I wanted to do something a little bit more constructive than write an article with this title, but today it looks like I’m going to reduce myself to cleaning up rumors. Yes, rumors; you know, that friendly little bit of “advice” that at least one person decides to regurgitate when someone mentions “credit score”. It usually goes something like this:
My friend told me that if you want to build credit quickly, you should leave a small balance on your credit card so you can build trust with the bank. If you pay interest, they will see that you are a trustworthy consumer, and that you can handle paying them off. Otherwise, it looks like you’re not utilizing your cards and that looks bad on your report.
Usually when I ask where people heard this, they say it was their friend who works as a teller, or maybe a friend who sells cars for a living, or someone who does collections at a hospital. News flash: not everyone who works in a hyperbolically related industry knows what they’re talking about.
Reasons to Never Carry a Credit Card Balance
Not only is the statement above false, but even if it weren’t false, it’s still horrible advice. With most credit cards nowadays running an average of 15-20% APR, you can’t afford how bad this advice is. And that’s if it weren’t a complete and utter lie.
Let me give you a small tip that might save you hundreds of dollars a year the next time someone farts out something like that: You don’t need to pay a dime in interest for a good credit score. If you do, you’re paying a premium for something that’s exactly the same as the free version. And the free version goes something like this:
Always pay your statement balance in full, every month, by the due date. This will allow you to avoid paying interest, and your credit utilization will be recorded for free.
It’s really just that simple, and it’s the only way you should be building your credit score. Paying interest doesn’t improve your score faster. It only costs you money, and it makes you look pathetic when you have to explain to your new finance girlfriend why the size of your savings account is so small.
What is the credit card interest charge?
All right, zonination. If you’re so smart, then why is this “rumor” false?
I’ll tell me why. It’s because the interest that you pay on a credit card is not reported to the credit bureaus.
When you receive your statement, the statement balance is the number that is provided to the bureaus. This is the grand total that appears on your monthly statement from the bank. For credit cards, the bank also reports your available credit. If you’ve ever looked at your credit report (which you should do every year), you will see that the only two numbers reported on your accounts are your statement balance and your available credit. The month after your statement, they record whether you paid on time. Wash, rinse, repeat.
It’s almost completely needless to say that the FICO algorithm uses only these three criteria when calculating your payment history and utilization. In case the gears aren’t turning in your head, this means that interest paid has no additional effect on your score. So it’s really just the same as paying your statement balance in full by the due date. Imagine that.

**EXERCISE OBJECTIVE**
Name every item that the article on credit card balances says a bank reports to the credit bureaus for a credit card account.

**SUPPLIED INFORMATION**
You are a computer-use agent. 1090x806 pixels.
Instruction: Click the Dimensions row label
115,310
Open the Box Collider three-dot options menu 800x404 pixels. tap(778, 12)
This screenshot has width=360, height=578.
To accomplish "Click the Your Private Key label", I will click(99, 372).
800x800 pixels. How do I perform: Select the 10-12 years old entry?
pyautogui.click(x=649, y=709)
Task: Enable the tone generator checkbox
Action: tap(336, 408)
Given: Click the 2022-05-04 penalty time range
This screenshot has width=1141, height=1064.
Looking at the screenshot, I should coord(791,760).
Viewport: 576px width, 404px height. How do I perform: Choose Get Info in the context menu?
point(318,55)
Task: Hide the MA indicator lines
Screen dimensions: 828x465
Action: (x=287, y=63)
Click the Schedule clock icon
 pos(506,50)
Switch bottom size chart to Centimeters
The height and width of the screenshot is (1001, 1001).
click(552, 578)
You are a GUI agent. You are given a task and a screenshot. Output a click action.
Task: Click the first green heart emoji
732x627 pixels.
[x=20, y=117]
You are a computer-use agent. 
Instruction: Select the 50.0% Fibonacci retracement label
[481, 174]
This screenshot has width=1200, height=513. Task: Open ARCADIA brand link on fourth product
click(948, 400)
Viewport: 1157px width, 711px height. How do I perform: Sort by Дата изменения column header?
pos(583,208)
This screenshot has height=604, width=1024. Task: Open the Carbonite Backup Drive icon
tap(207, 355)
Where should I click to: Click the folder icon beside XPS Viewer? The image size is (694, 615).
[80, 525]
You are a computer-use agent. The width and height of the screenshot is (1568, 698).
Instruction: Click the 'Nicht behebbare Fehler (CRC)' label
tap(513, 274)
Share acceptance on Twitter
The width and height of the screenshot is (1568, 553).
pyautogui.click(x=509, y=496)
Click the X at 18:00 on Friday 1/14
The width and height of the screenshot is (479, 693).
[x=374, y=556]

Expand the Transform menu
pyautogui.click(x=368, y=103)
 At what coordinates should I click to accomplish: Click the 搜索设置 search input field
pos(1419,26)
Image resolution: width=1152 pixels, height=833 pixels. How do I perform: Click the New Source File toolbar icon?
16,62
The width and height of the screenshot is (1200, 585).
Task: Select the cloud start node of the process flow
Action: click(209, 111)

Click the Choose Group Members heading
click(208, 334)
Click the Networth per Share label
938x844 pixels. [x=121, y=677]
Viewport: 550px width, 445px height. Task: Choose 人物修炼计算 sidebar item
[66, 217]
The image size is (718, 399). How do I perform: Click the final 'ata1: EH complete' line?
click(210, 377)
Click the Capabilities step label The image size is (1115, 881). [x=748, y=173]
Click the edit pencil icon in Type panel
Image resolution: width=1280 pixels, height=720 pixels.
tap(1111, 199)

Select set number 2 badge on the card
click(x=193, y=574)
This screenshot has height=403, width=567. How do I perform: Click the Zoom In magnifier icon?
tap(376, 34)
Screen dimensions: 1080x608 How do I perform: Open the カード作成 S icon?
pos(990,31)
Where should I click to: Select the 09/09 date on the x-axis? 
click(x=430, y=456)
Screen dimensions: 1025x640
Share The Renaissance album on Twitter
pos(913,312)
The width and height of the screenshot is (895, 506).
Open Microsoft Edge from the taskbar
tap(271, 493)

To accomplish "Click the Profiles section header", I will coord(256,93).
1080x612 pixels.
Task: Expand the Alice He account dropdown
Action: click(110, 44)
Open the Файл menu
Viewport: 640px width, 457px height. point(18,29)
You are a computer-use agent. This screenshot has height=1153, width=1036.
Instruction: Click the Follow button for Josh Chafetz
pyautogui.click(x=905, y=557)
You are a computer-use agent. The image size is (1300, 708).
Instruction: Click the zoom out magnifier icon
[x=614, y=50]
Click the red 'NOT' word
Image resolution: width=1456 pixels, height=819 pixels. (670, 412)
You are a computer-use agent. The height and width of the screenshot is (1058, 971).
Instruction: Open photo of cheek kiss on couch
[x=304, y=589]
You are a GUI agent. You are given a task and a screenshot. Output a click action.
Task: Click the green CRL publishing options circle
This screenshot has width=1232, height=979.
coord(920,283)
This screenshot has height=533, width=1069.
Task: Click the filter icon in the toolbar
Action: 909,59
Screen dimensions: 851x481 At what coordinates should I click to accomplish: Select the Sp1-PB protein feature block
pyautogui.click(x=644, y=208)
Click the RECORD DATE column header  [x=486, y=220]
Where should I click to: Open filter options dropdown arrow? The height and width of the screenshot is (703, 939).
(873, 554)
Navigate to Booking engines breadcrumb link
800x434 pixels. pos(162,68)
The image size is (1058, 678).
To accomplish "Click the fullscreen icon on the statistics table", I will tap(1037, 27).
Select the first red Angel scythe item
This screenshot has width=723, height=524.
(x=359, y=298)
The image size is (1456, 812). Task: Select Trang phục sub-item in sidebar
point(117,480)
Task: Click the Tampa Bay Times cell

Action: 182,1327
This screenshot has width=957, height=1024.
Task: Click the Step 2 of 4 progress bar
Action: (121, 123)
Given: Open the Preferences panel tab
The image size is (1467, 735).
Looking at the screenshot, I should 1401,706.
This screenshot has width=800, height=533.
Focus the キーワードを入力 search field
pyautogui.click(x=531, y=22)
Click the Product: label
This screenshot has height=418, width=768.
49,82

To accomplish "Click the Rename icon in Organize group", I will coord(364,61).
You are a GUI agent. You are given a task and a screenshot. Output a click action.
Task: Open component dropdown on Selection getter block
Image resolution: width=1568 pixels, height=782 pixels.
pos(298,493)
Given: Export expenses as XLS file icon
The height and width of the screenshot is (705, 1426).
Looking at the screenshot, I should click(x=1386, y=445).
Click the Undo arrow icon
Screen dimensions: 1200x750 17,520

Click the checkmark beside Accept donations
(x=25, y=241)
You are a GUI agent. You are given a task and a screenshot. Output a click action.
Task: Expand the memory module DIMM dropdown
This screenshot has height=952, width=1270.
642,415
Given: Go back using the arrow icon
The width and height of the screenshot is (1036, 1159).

**YOUR SOLUTION**
- The statement balance
- The available credit
- Whether the payment was made on time